Open Datasets Yes The experiments in this work are conducted on three public datasets, which are all collected from Microsoft Azure. In particular, two public datasets are introduced in the literature [Cortez et al., 2017] and each of both contains the representative VM workload of Microsoft Azure across 30 consecutive days; the other dataset is described in [Hadary et al., 2020] and includes the representative VM workload of Microsoft Azure across 14 consecutive days.
Dataset Splits Yes Each of the three datasets is divided into a training set and a testing set. For the first 5 days out of the 14 days, we only use the hourly available capacity for fitting our prediction model. Then a sliding window is adopted to generate samples, with each sample containing past hourly capacity for 5 days (i.e., 120 data points for prediction), future capacity for T = 24 hours, and the job requests in the next 24 hours.

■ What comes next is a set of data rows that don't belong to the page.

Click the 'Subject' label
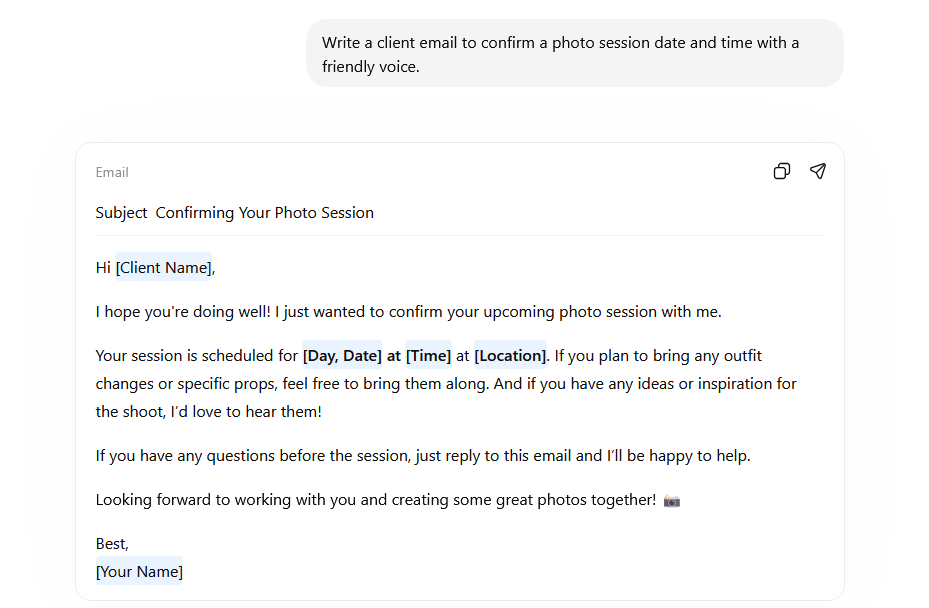This screenshot has width=929, height=608. 121,213
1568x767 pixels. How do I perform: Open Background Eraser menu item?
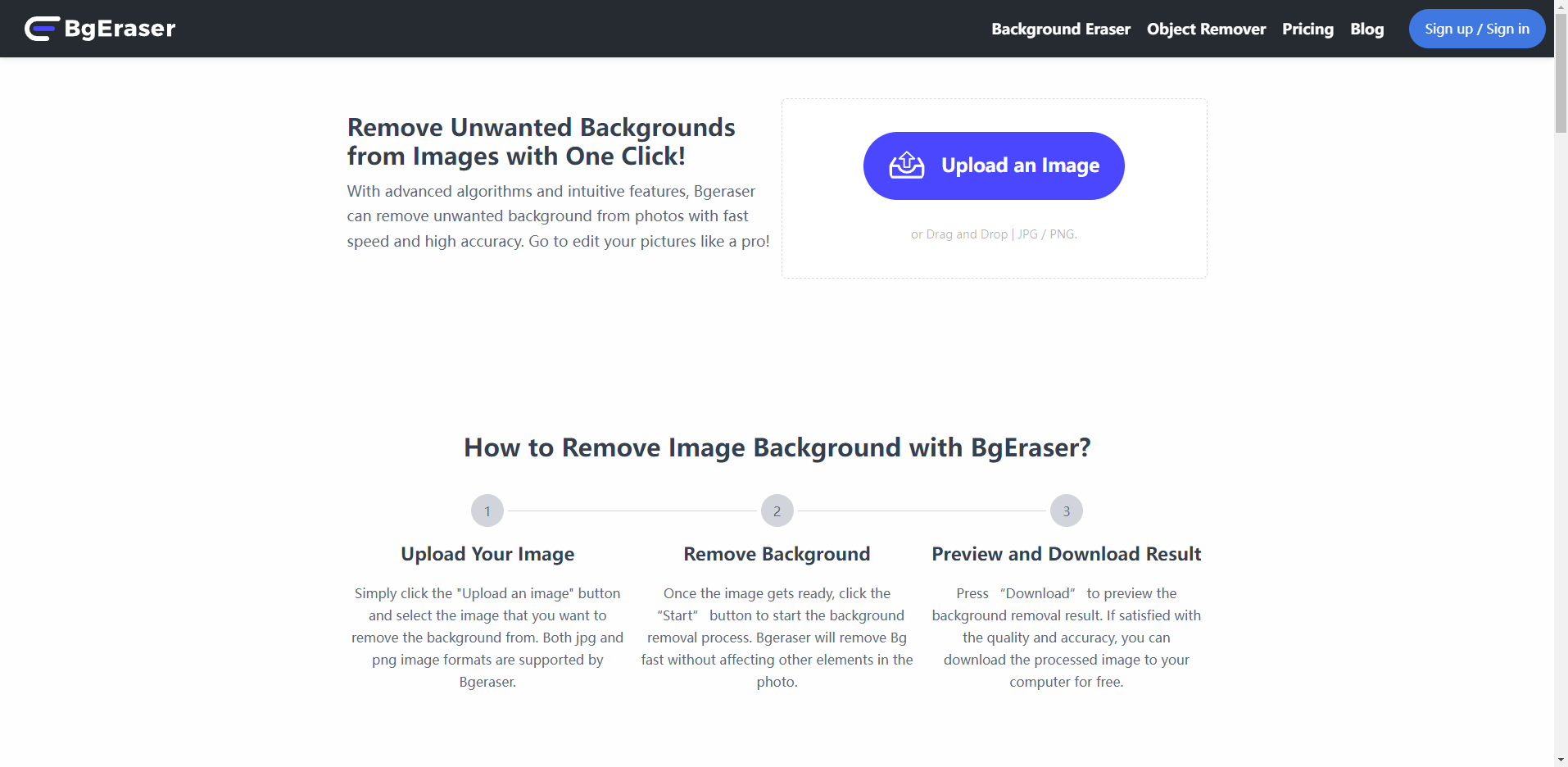point(1060,30)
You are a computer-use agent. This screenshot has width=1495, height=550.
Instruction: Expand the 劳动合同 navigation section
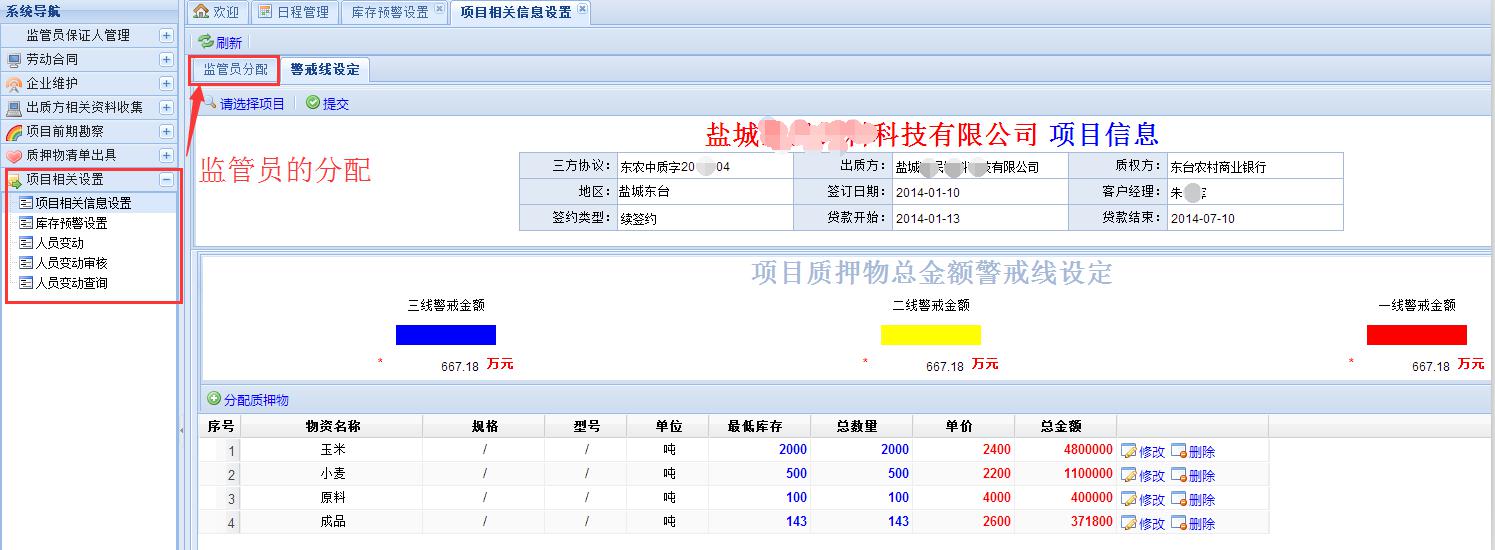pos(166,60)
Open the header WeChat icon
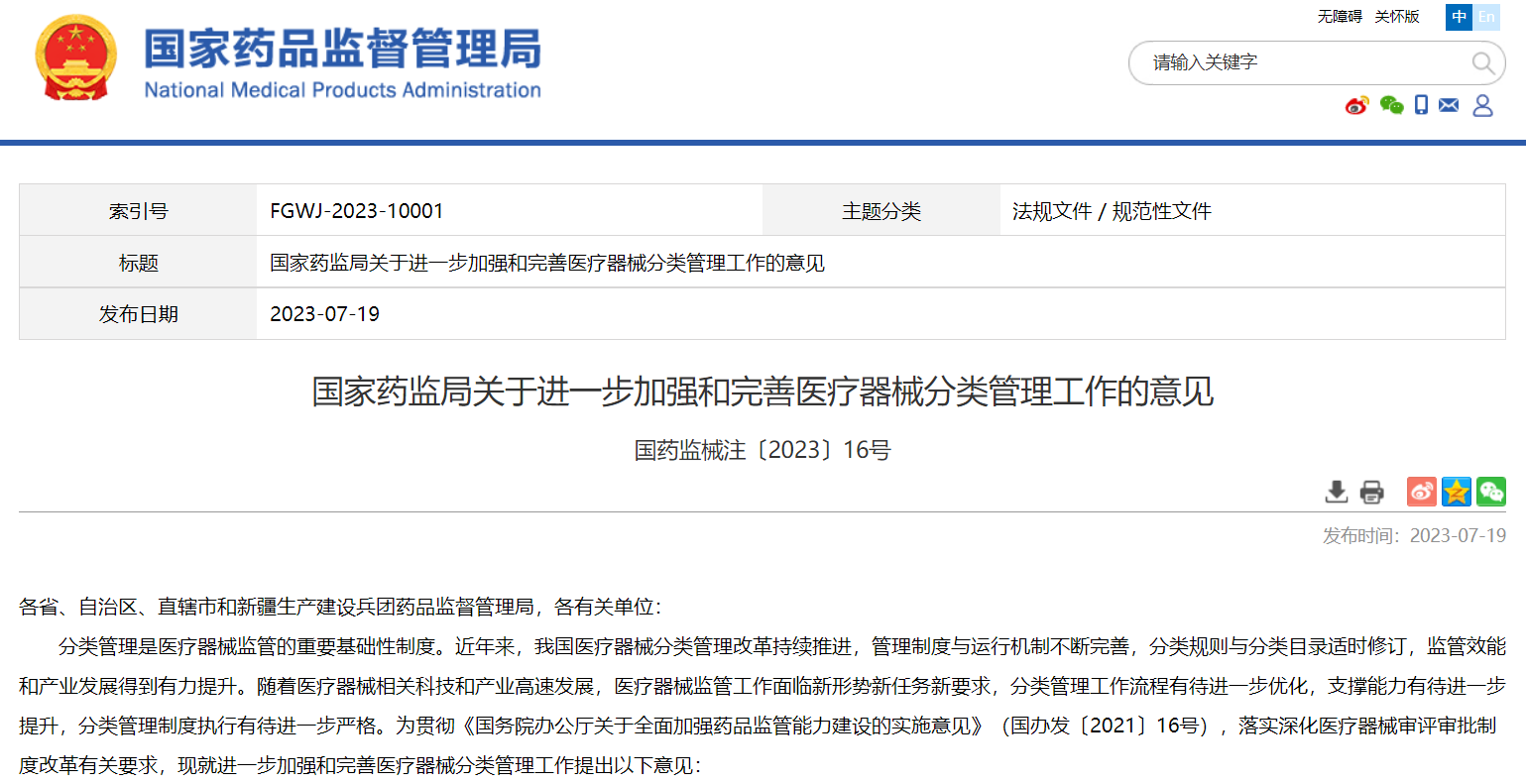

Hardware Specification Yes In this work, all experiments were conducted on a machine with Intel Xeon E5-2690 v4 CPU, 112GB memory and NVIDIA Tesla P100 GPU.
Software Dependencies No The paper mentions using 'Gurobi, a professional solver for linear and non-linear optimization problems' but does not specify a version number. It also mentions other methods like 'time series decomposition based forecasting approach (TSDec)', 'automatic autoregressive integrated moving average (Auto ARIMA)', 'long short-term memory (LSTM)', 'un-observed component model (UCM)', and 'Prophet', but does not provide specific version numbers for any libraries or frameworks used to implement them.
Experiment Setup No The paper describes the overall design of the CUC algorithm and mentions setting 'the number of BO steps as k = 50', but it does not provide specific hyperparameters like learning rates, batch sizes, or optimizer settings for the prediction models or other components of the experiment.